Elle me regarde de traviole. Inquiète, se rappelant fort à propos que tout baiseur que je suis j’appartiens à la police et que la police est une plaie démangeante pour qui la subit.

— Pourquoi que vous me demandez cela ?

— Parce que j’ai la preuve que votre cher cocu a été assassiné, ma belle !

Là, elle sidère, la donzelle. V’là un drôle de vilain mot qui passe mal dans ces cages à miel.

— Quouâ ! fait-elle.

— Oui, ma chère madame. On l’a noyé volontairement. Si vous ne me dites pas spontanément ici tout ce que vous savez, un juge d’instruction moins bien membré que moi vous l’arrachera avec des pincettes, jour après jour, dans le silence de son cabinet, en présence d’un greffier chauve et puant de la gueule. A vous de décider…

Elle frissonne.

— Mais vous dire quoi ? Je ne sais rien… Et savoir quoi, d’ailleurs ?

Je ne puis m’empêcher de glisser ma main cajoleuse dans son corsage pour lui flatter les deux frères Lumière. Il s’agit là d’un geste apaisant qui incite à la confiance.

Quand tu touches une femme, ça la touche, j’ai remarqué. Surtout si tu agis en grande délicatesse, pas soudard, dard tout court. La paluche rédemptrice. Tu ajoutes un léger sourire mystique, voltigeur, papillonneur, riche de promesses. Et tout se passe bien. T’es compris, reçu cinq sur cinq, admis, logé, nourri, pompé, tout bien.

— Je vais te dire, ma blondinette, une femme aussi futée que toi remarque tout, surtout en ce qui concerne ses ultra-proches. Moi, je sens que ton Jean-Yves a eu sa vie modifiée ces derniers temps ; quelque chose s’est produit, mais quoi ? Je trouverai, avec ou sans ton concours.

Elle hésite, regarde la vieille gâteuse toujours affalée dans son fauteuil, et qui ruisselle.

Puis elle soupire et murmure :

— Regardez donc ce fusil d’un peu près !

L’arme est un vieux flingue de chasse à la crosse écaillée. Il est accroché à un clou, au-dessus de la cheminée. Je vais le dépendre et je commence par faire basculer le canon. Aucune cartouche ne s’y trouve engagée ; cependant un corps étranger obstrue l’un des deux tubes d’acier bleui. La môme « Tête d’Or » me présente une brosse ronde à long manche flexible qui sert à nettoyer l’intérieur du double canon. J’engage la brosse par un bout et je pousse. Un rouleau de papier journal tombe sur le carrelage. Je le défais et j’ai la stupeur de trouver à l’intérieur, roulée serrée, une liasse de billets de cinq cents points. Je pose le fusil sur la table et entreprends de compter l’artiche. Cinquante papiers. Cinquante fois cinq cents, cela donne vingt-cinq mille, pas besoin d’être finaliste des chiffres z’et des lettres pour savoir ça.

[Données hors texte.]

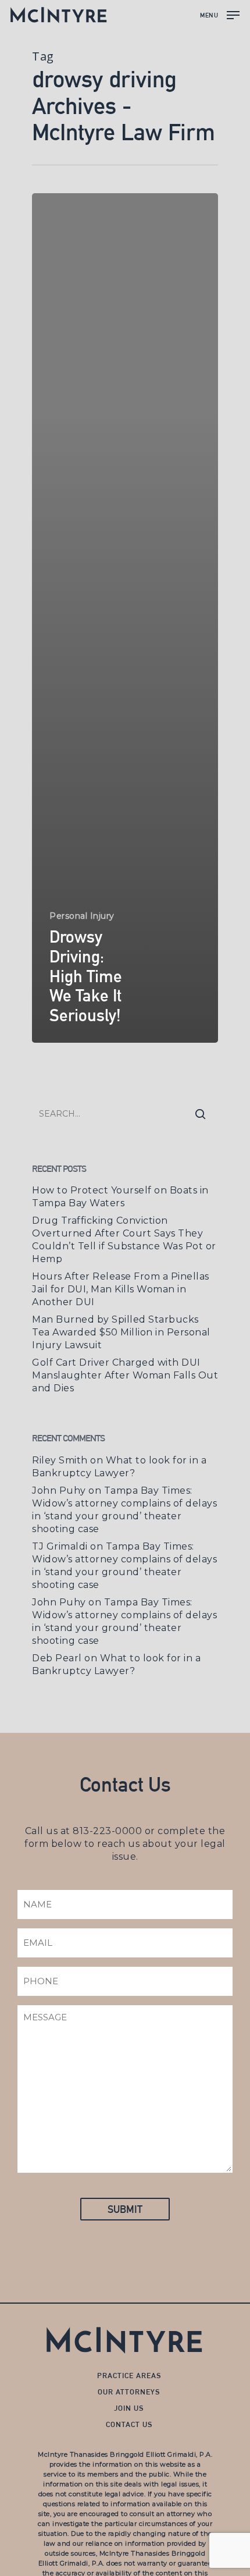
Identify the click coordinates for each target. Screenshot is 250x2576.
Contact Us (129, 2424)
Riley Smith (60, 1460)
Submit (125, 2209)
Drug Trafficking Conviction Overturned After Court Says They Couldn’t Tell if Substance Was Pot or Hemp (124, 1239)
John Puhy (59, 1490)
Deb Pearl (57, 1658)
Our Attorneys (129, 2391)
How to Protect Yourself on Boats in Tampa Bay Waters (120, 1197)
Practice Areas (129, 2375)
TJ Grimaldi (60, 1546)
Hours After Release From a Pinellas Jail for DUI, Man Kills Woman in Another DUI (120, 1289)
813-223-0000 (107, 1830)
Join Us (129, 2408)
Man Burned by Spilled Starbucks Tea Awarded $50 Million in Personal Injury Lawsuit (121, 1332)
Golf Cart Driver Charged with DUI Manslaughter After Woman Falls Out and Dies (125, 1375)
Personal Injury (82, 916)
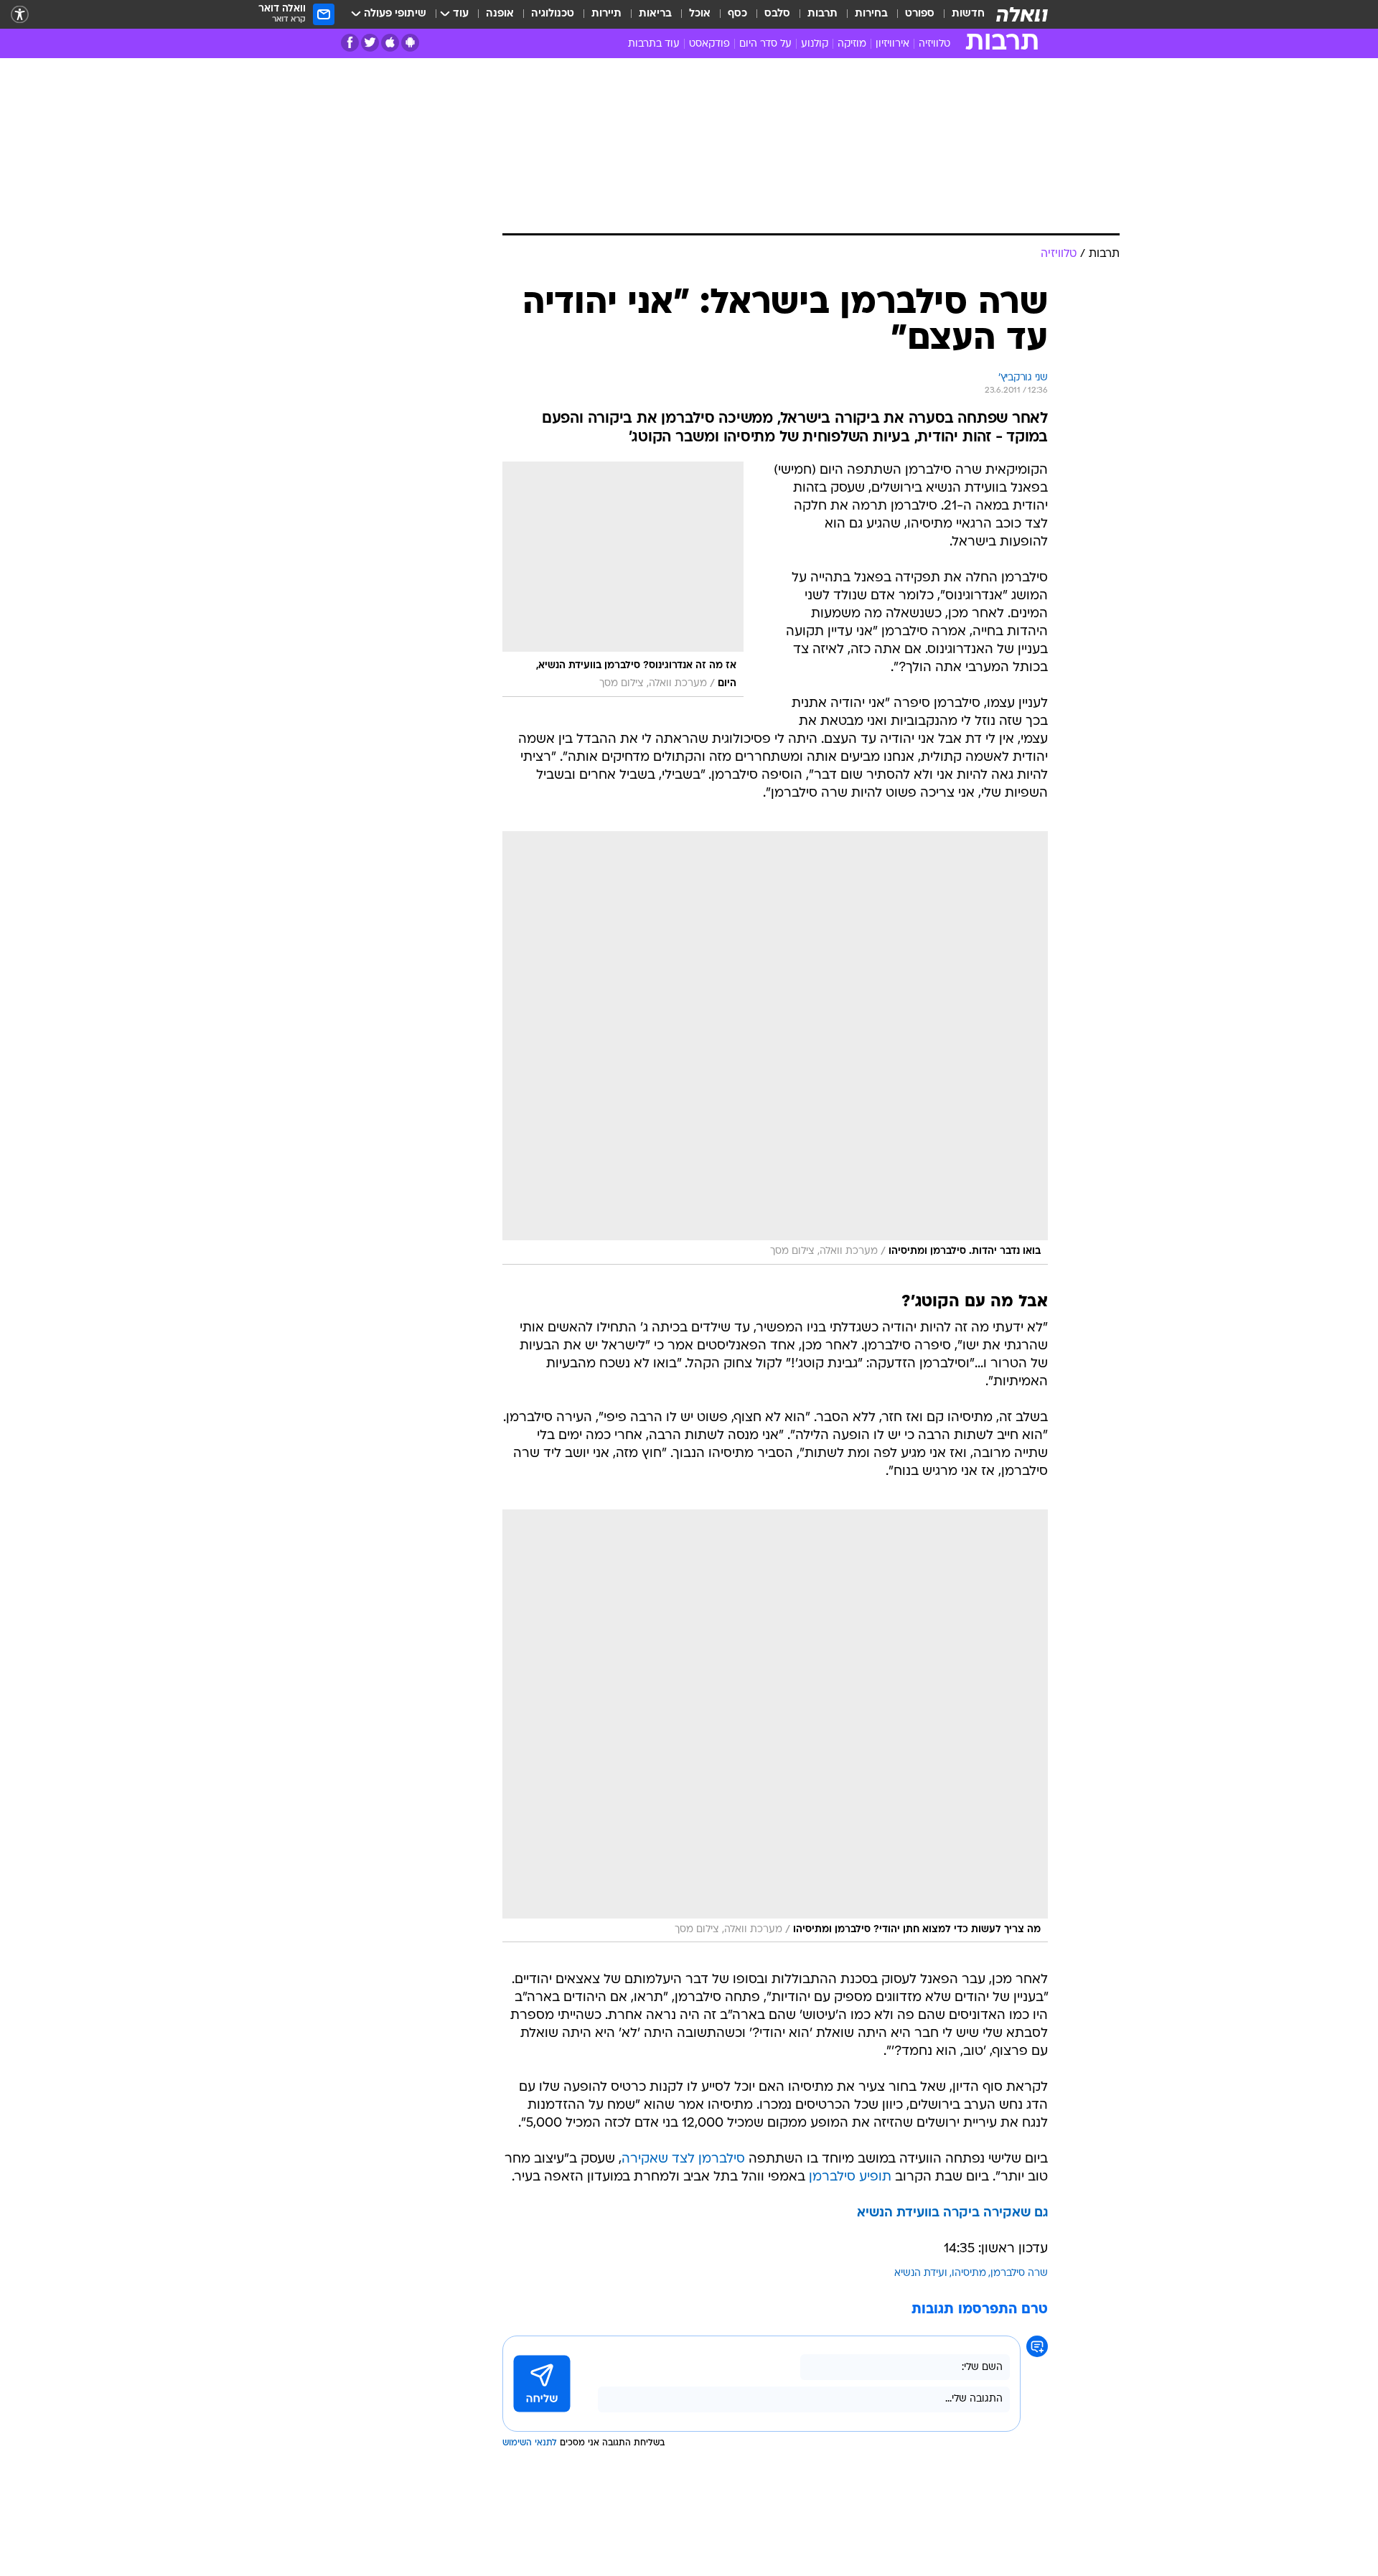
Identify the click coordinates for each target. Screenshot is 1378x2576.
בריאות (655, 14)
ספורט (919, 14)
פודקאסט (709, 44)
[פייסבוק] (350, 43)
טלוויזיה (934, 44)
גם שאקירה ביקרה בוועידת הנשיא (952, 2213)
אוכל (700, 14)
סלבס (777, 14)
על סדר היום (765, 44)
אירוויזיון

— Ses économies ? demandé-je en souriant.

Elle secoue la tête.

— Il n’avait pas un sou devant lui.

— Comment avez-vous découvert cette planque ?

— Je l’ai vu quand il a caché les billets.

— Il y a longtemps ?

— Une petite semaine.

— Vous avez fait allusion à la chose ?

— Oh, non, il aurait planqué son fric ailleurs. C’est une nuit, il croyait que je dormais. Il s’est relevé. L’argent se trouvait dans ses poches, c’est le bruit du papier qui m’a réveillée. J’ai risqué un œil pendant qu’il les enfilait dans son fusil…

Je dépose la liasse sur la table, près de l’arme.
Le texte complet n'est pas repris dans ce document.